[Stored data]

************

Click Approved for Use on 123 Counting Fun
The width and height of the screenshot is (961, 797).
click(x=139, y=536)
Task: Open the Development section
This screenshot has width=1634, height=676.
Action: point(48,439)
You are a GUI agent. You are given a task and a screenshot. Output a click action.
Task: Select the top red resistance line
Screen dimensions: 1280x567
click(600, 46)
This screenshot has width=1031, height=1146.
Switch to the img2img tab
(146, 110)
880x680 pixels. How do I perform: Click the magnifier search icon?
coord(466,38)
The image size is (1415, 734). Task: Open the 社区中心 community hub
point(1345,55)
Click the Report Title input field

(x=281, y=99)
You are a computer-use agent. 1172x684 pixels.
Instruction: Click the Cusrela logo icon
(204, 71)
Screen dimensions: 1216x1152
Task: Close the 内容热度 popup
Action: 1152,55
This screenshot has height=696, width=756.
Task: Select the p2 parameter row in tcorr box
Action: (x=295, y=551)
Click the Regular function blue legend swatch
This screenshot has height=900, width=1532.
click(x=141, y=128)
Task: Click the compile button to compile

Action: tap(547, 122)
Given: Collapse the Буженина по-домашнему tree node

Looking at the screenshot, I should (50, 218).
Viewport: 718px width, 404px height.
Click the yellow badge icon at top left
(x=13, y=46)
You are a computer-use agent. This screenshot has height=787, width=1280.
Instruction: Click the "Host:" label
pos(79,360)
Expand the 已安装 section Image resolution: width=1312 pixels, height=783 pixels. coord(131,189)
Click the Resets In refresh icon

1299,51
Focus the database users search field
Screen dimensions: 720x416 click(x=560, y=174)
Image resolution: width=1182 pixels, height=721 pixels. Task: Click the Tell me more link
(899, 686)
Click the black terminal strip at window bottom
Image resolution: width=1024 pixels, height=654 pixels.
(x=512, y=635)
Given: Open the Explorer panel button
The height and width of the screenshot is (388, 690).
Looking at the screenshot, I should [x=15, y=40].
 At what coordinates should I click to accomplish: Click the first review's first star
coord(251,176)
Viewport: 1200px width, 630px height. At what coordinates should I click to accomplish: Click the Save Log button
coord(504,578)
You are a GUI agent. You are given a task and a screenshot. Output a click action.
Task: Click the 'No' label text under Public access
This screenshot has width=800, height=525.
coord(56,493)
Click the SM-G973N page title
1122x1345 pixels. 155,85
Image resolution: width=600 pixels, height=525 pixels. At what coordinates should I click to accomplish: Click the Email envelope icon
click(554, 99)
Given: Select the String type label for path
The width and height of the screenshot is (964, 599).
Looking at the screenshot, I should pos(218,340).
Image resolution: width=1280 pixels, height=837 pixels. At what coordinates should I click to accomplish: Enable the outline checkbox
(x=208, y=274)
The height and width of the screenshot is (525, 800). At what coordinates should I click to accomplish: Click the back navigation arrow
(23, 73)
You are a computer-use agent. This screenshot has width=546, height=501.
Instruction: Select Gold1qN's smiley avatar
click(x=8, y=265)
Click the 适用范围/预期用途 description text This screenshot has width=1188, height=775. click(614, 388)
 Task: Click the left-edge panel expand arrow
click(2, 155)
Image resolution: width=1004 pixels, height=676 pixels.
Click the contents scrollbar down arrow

************

— Try it —
An answer consisting of the number alone is required: how many lines in the entries hold the string "agent"?

— Exercise solution —
5